CALL DGEDI (DA, LDA, N, IPIVOT, DDET, DWORK, JOB)

CALL SGEDI (SA, LDA, N, IPIVOT, SDET, SWORK, JOB)

CALL ZGEDI (ZA, LDA, N, IPIVOT, ZDET, ZWORK, JOB)

CALL CGEDI (CA, LDA, N, IPIVOT, CDET, CWORK, JOB)

void dgedi(double ∗da, long int lda, long int n, long int ∗ipivot,
double ∗det, long int job)

void sgedi(float ∗sa, long int lda, long int n, long int ∗ipivot, float
∗det, long int job)

void zgedi(doublecomplex ∗za, long int lda, long int n,
long int ∗ipivot, doublecomplex ∗det, long int job)

void cgedi(complex ∗ca, long int lda, long int n, long int ∗ipivot,
complex ∗det, long int job)

ARGUMENTS

xAOn entry, the LU factorization of the matrix A, as computed by
xGECO or xGEFA. On exit, the inverse of the original matrix A if the inverse was requested, otherwise it is unchanged.

LDALeading dimension of the array A as specified in a dimension or type statement.  LDA >= max(1,N). 
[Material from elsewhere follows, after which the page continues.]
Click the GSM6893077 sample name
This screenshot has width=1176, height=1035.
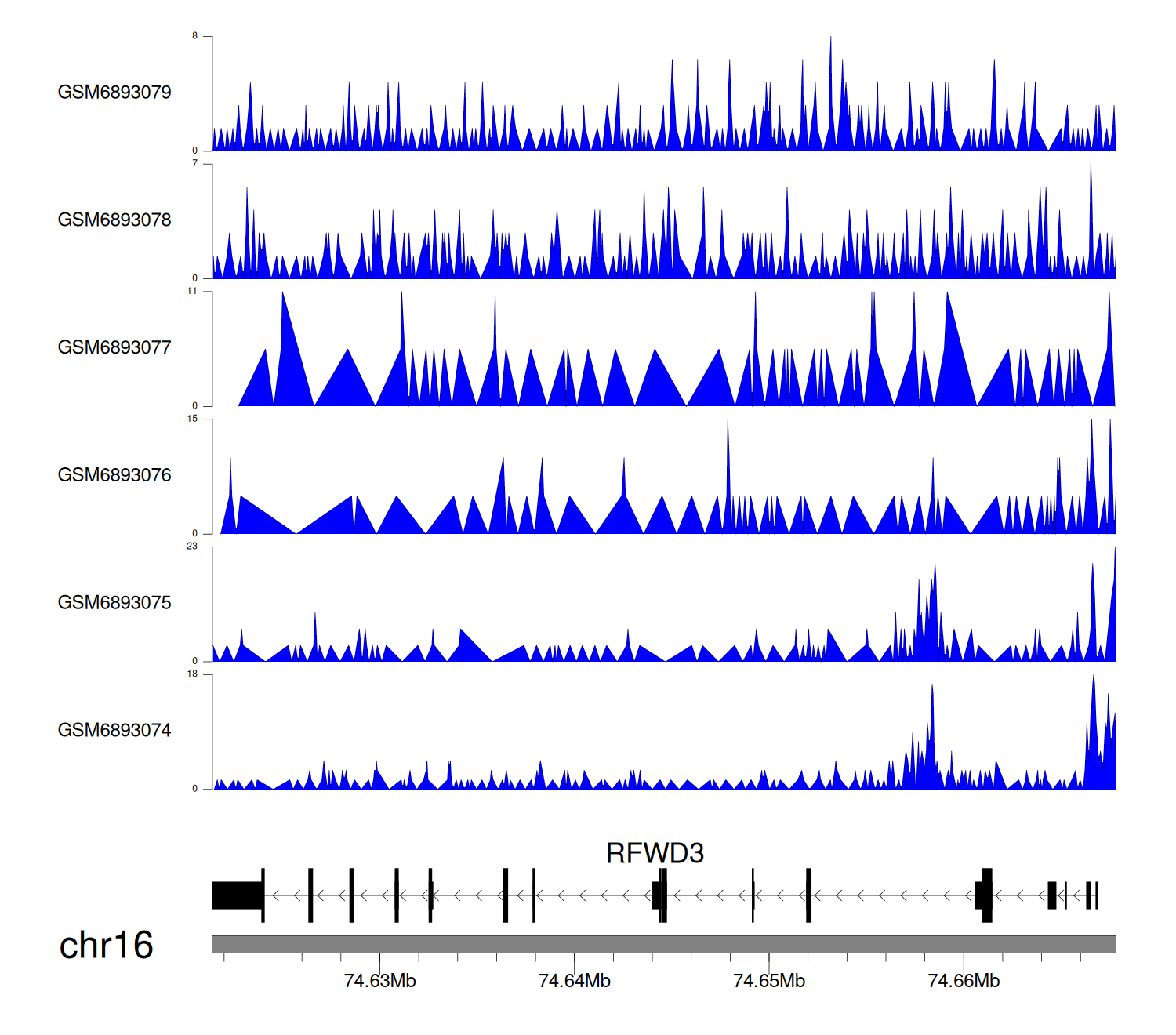point(114,348)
NOrder of the original matrix A.  N >= 0. 

IPIVOTPivot vector as computed by xGECO or xGEFA. 

xDETOn exit, the determinant of the matrix A.  The determinant is
stored as b ∗ (10∗∗expon) where b is stored in DET(1) and expon is stored in DET(2). 1.0 >= |DET(1)| >= 10.0  or  DET(1) = 0.0.

xWORKScratch array with a dimension of N. 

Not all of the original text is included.